“Is that you, ma’am?” asked Tabitha’s pleasant voice, while Tabitha’s substantial soles made themselves audible upon the gravel path. “I was beginning to get fidgety about you.”
“Good night,” said Isola, shortly, as she passed through the gate.
It shut with a sharp little click of the latch, and she vanished among the laurels and arbutus. He heard her voice and Tabitha’s as they walked towards the house in friendly conversation, mistress and maid.
There was a great over-blown Dijon rose nodding its heavy head over the fence. Roses linger so late in that soft western air. Lostwithiel plucked the flower, and pulled off its petals one by one as he walked towards the village street.
“Will she go—will she stay—go—stay—go—stay?” he muttered, as the petals fluttered to the ground.
“Go! Yes, of course she will go,” he said to himself as the last leaf fell. “Does it need ghost from the grave or rose from the garden to tell me that?”

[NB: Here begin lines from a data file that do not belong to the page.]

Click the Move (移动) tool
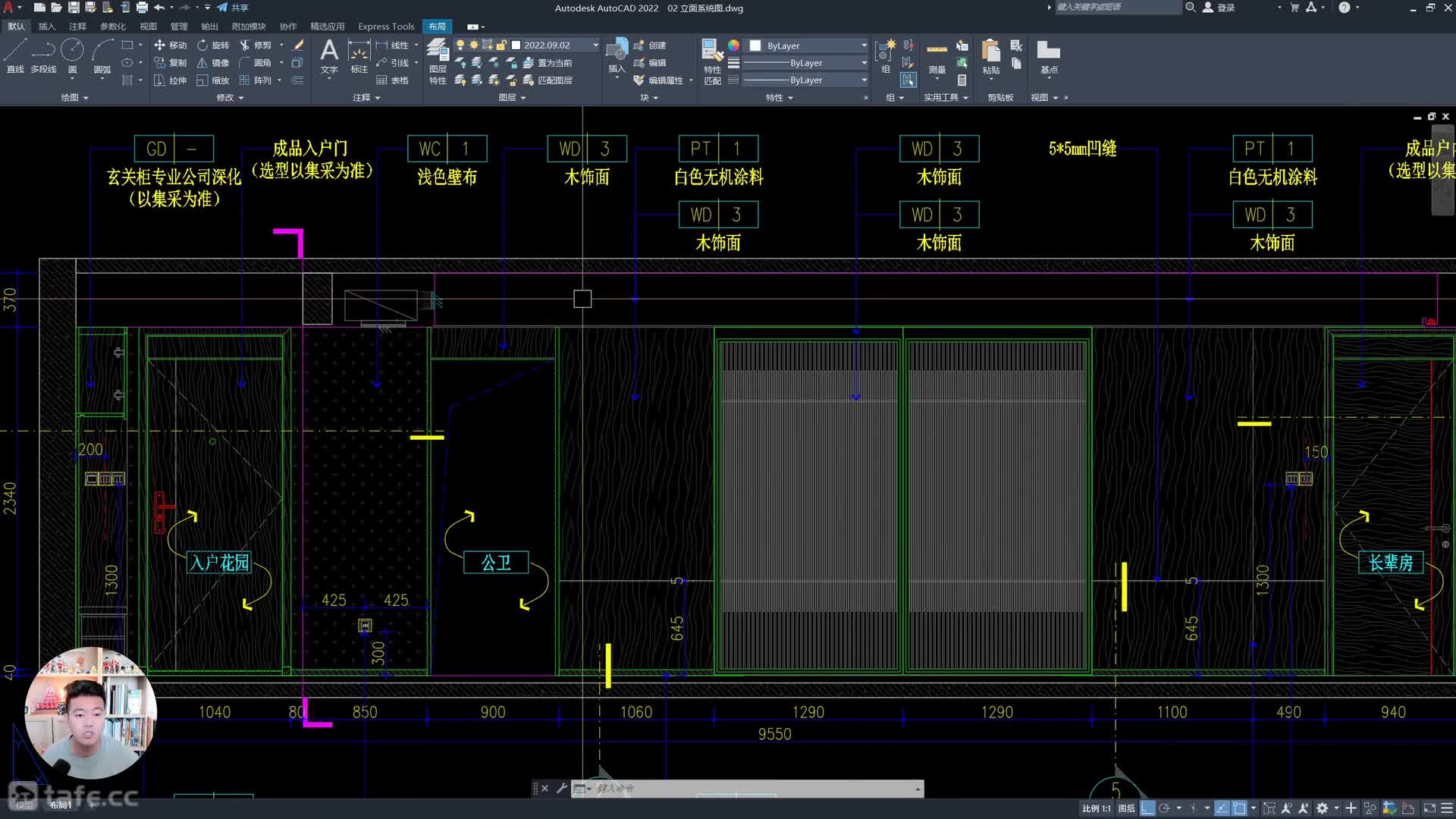The width and height of the screenshot is (1456, 819). 171,46
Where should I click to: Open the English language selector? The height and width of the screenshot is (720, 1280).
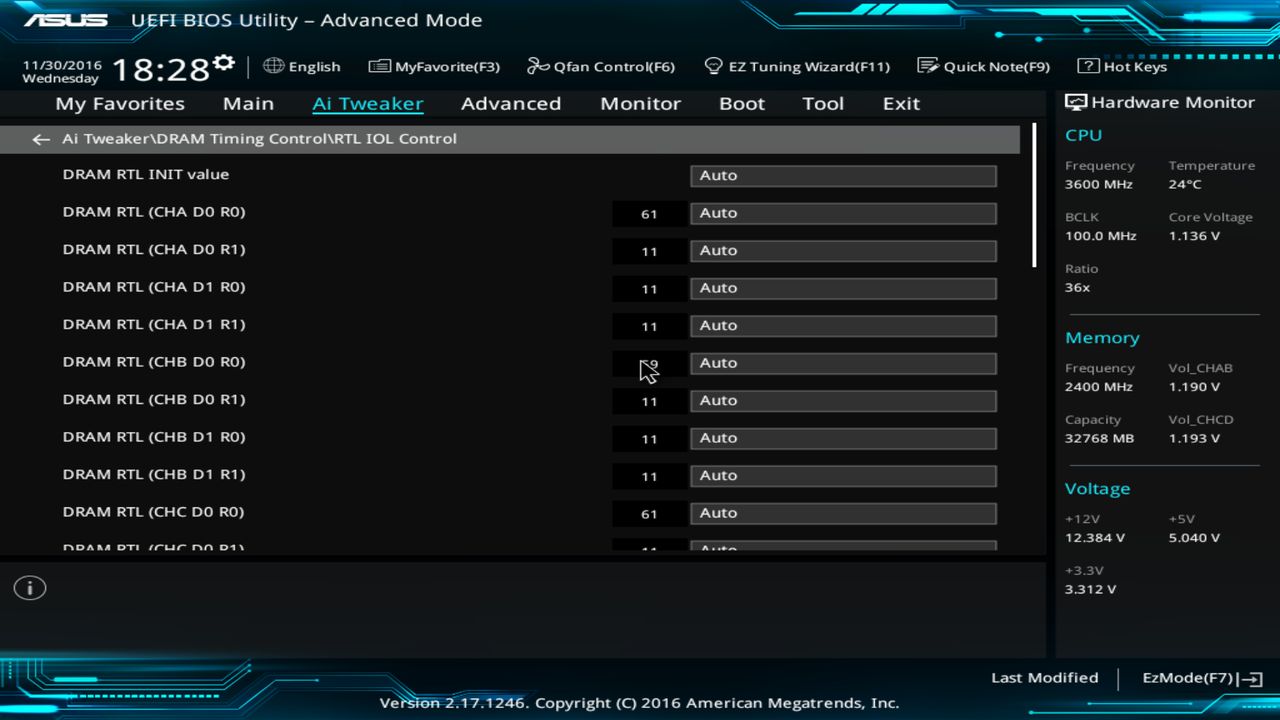point(301,66)
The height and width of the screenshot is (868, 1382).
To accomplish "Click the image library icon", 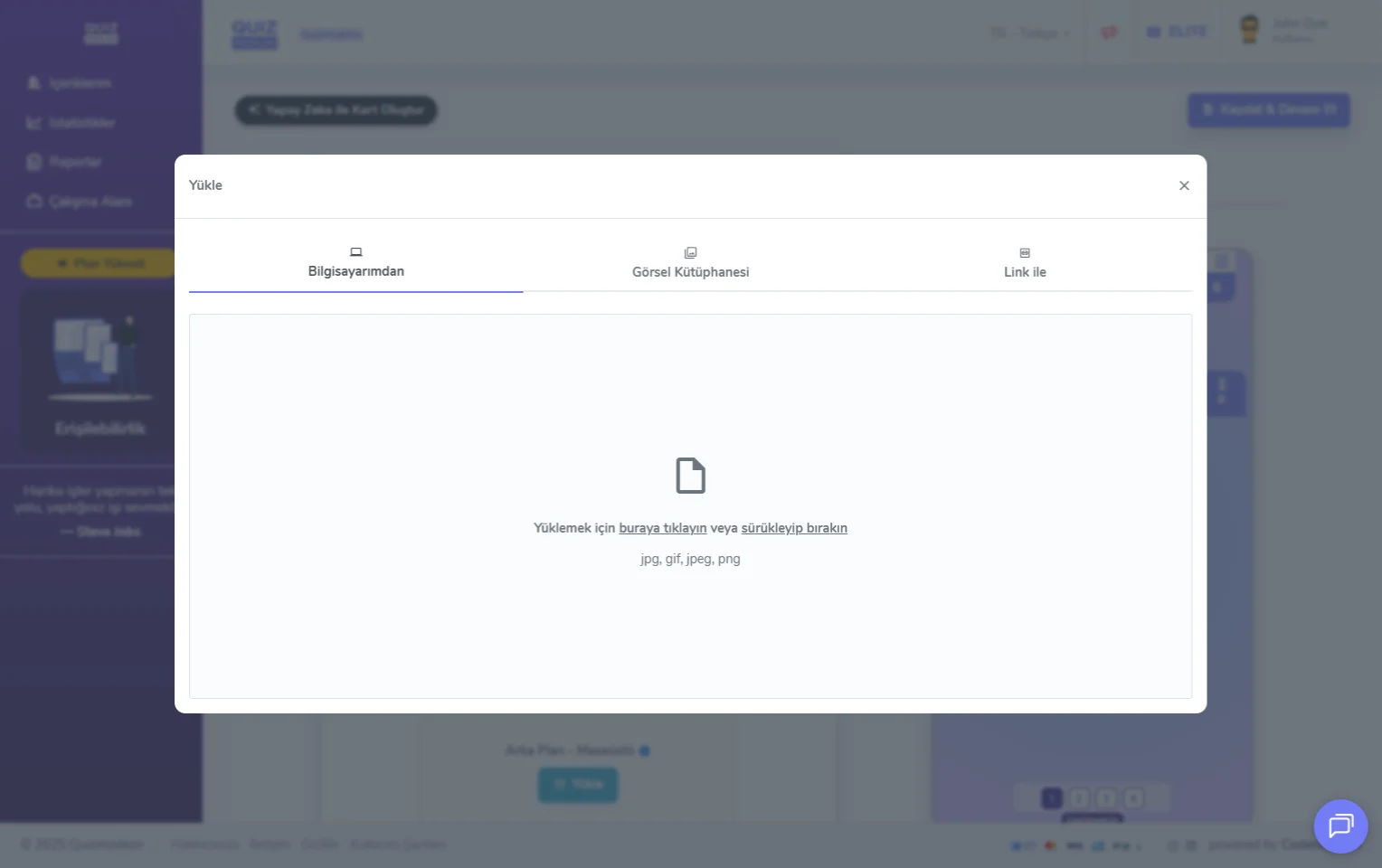I will click(x=690, y=253).
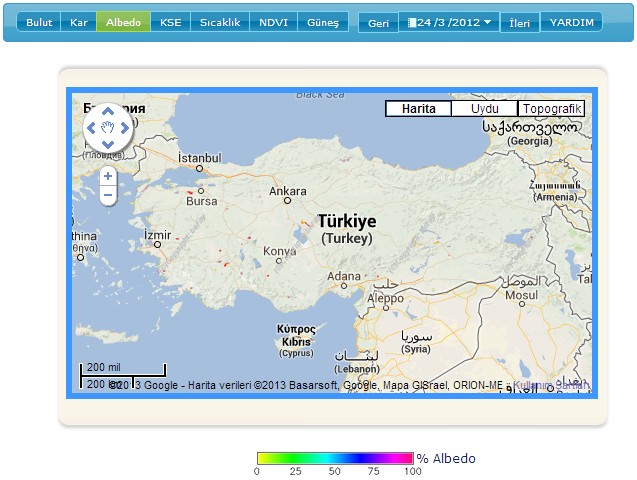637x480 pixels.
Task: Pan the map left with arrow control
Action: (x=91, y=128)
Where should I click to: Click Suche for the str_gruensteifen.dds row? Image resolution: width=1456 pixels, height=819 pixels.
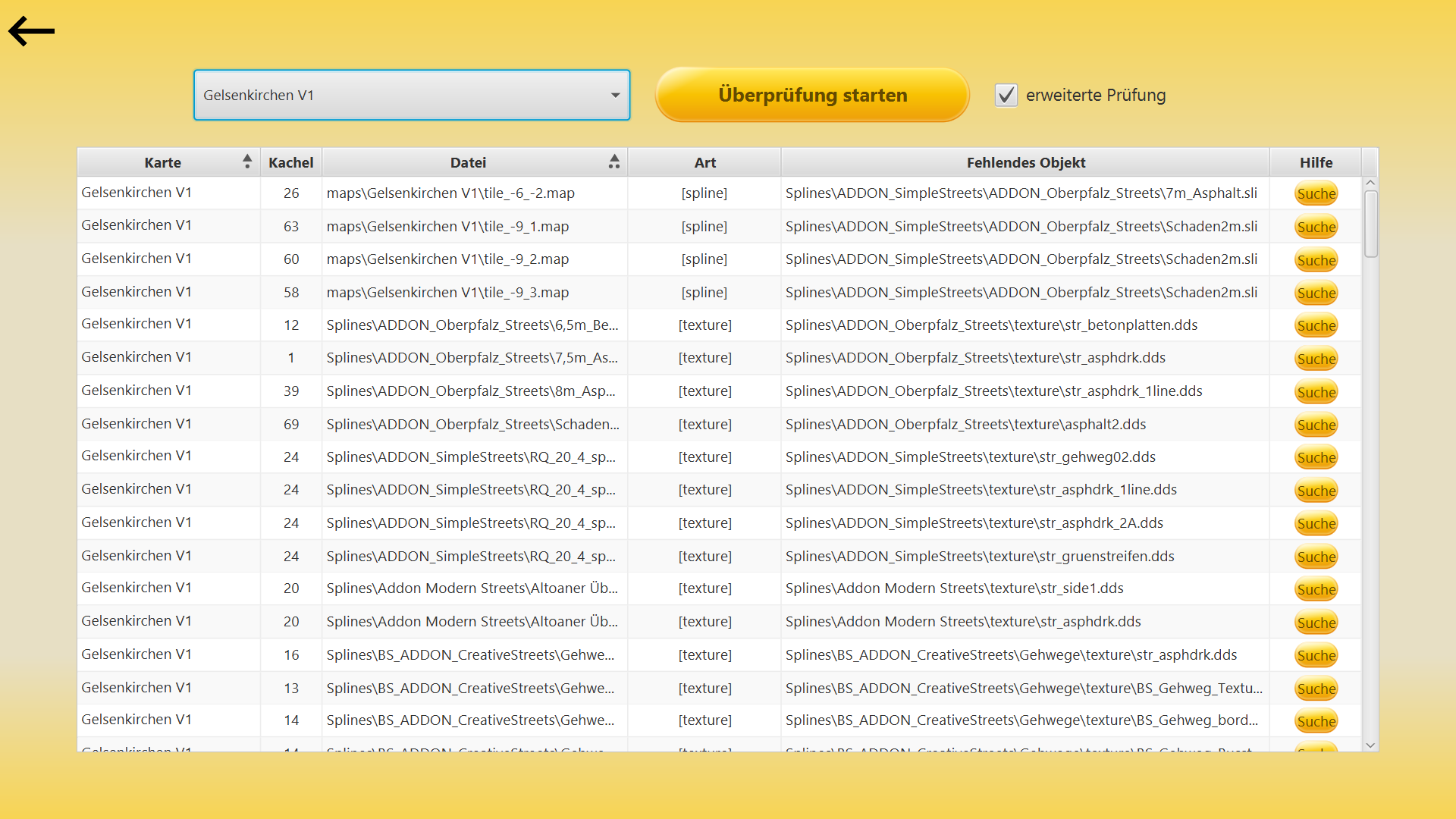click(1316, 557)
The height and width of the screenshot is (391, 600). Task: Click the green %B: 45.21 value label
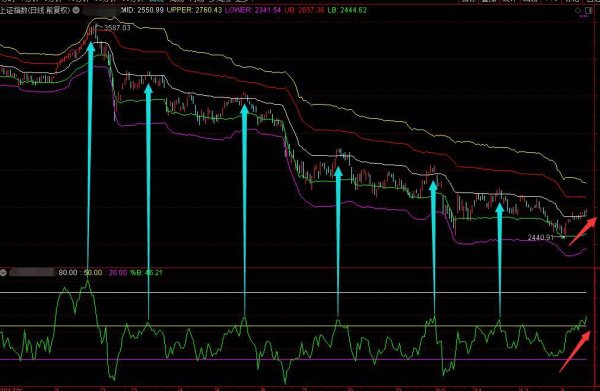[146, 273]
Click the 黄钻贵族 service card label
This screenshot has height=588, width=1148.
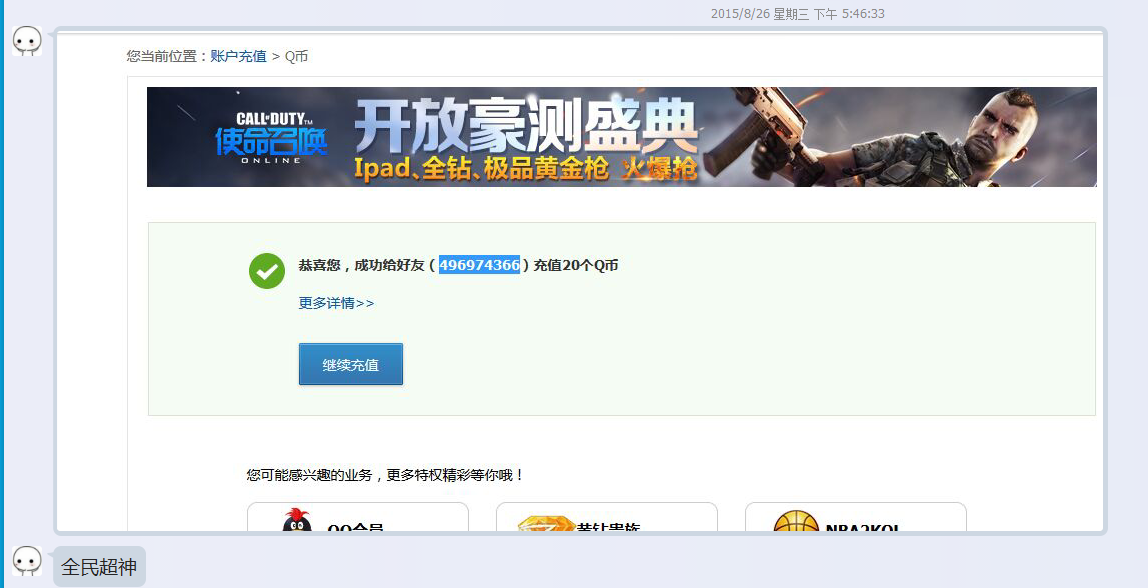tap(608, 527)
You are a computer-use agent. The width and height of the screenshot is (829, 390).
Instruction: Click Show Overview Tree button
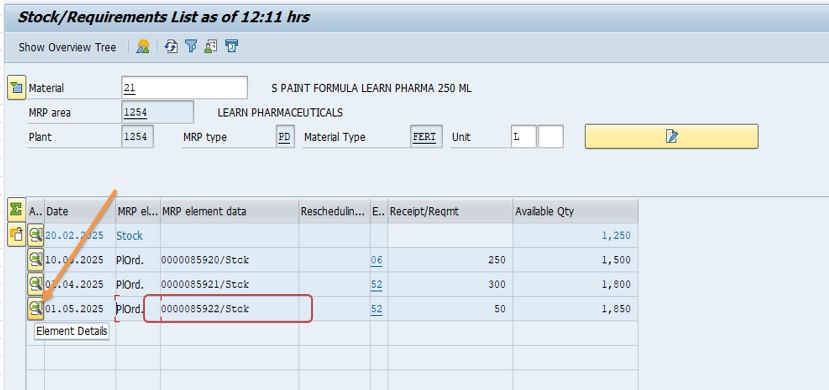67,47
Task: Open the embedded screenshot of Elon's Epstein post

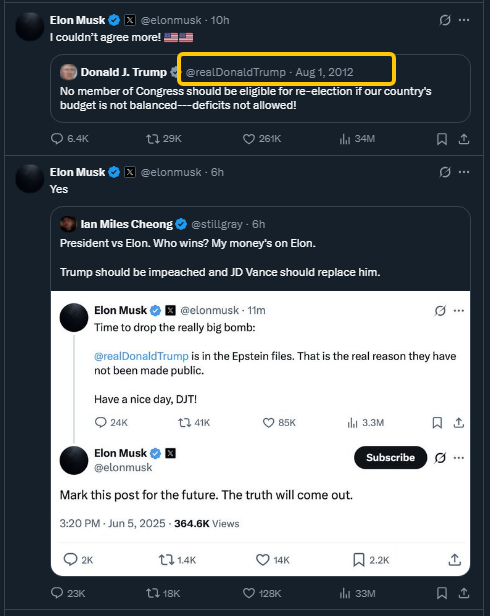Action: [x=260, y=433]
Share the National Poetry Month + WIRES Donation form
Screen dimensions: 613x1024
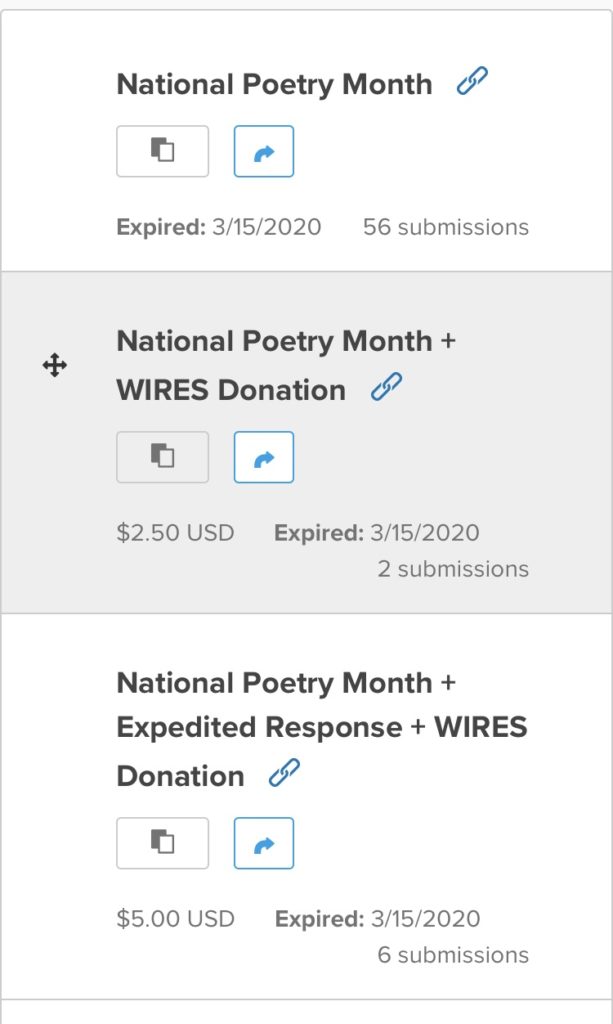pyautogui.click(x=263, y=457)
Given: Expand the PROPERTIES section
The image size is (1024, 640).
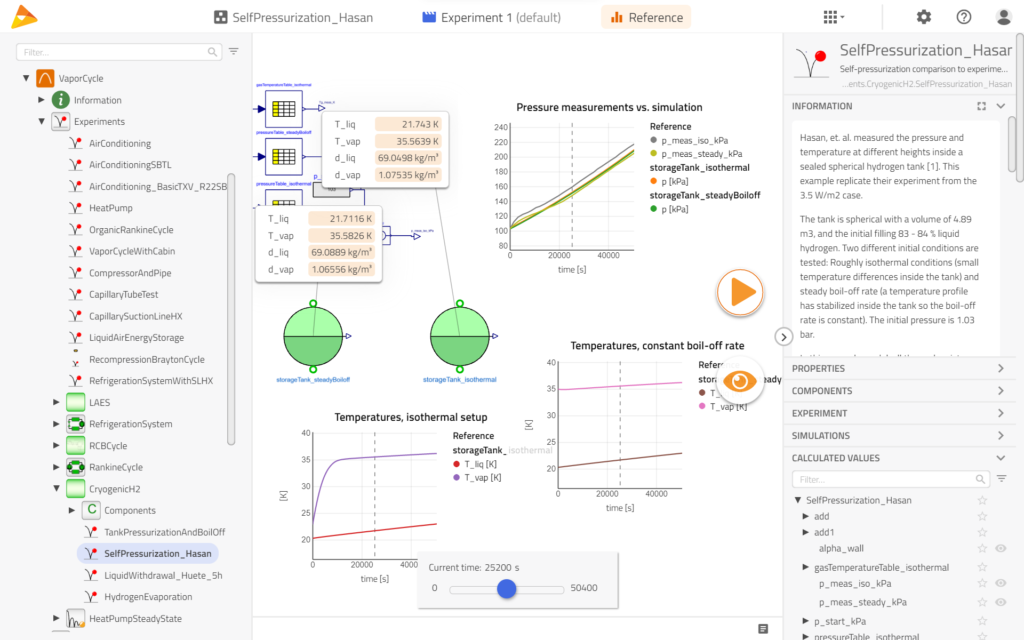Looking at the screenshot, I should pyautogui.click(x=1001, y=369).
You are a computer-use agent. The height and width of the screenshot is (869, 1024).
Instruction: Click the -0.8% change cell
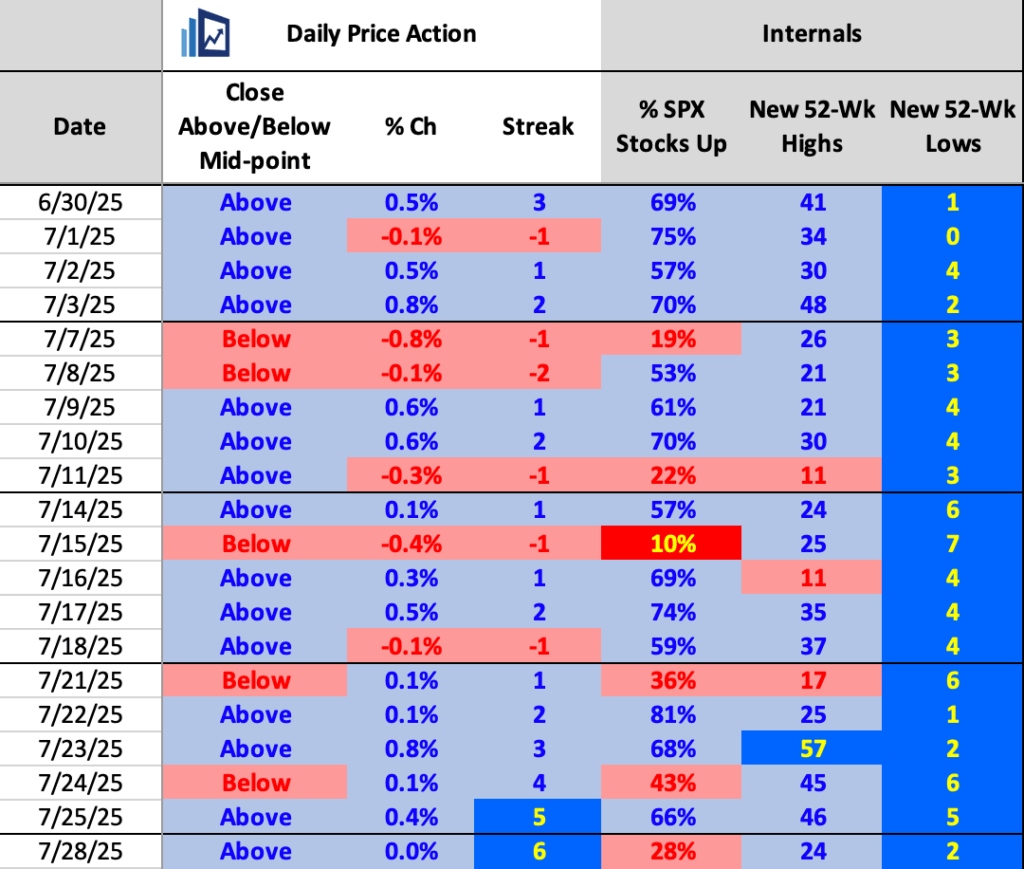413,339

“DREAMING, SHE KNEW IT WAS A DREAM.”
Isola and Lostwithiel met a good many times after that walk through the autumn mists. She tried her utmost to avoid him. She went for fewer walks than of old; nay, she chiefly confined her perambulations to those domestic errands which Tabitha imposed upon her, and such afternoon visits as she felt it incumbent upon her to pay, in strict return for visits paid to her. Major Disney had begged her to be exact in such small ceremonies, and to keep upon the best possible terms with his friends. “I love every soul in the place, for old sake’s sake,” he told her; and for old sake’s sake Isola had to cultivate the people her husband had known all his life.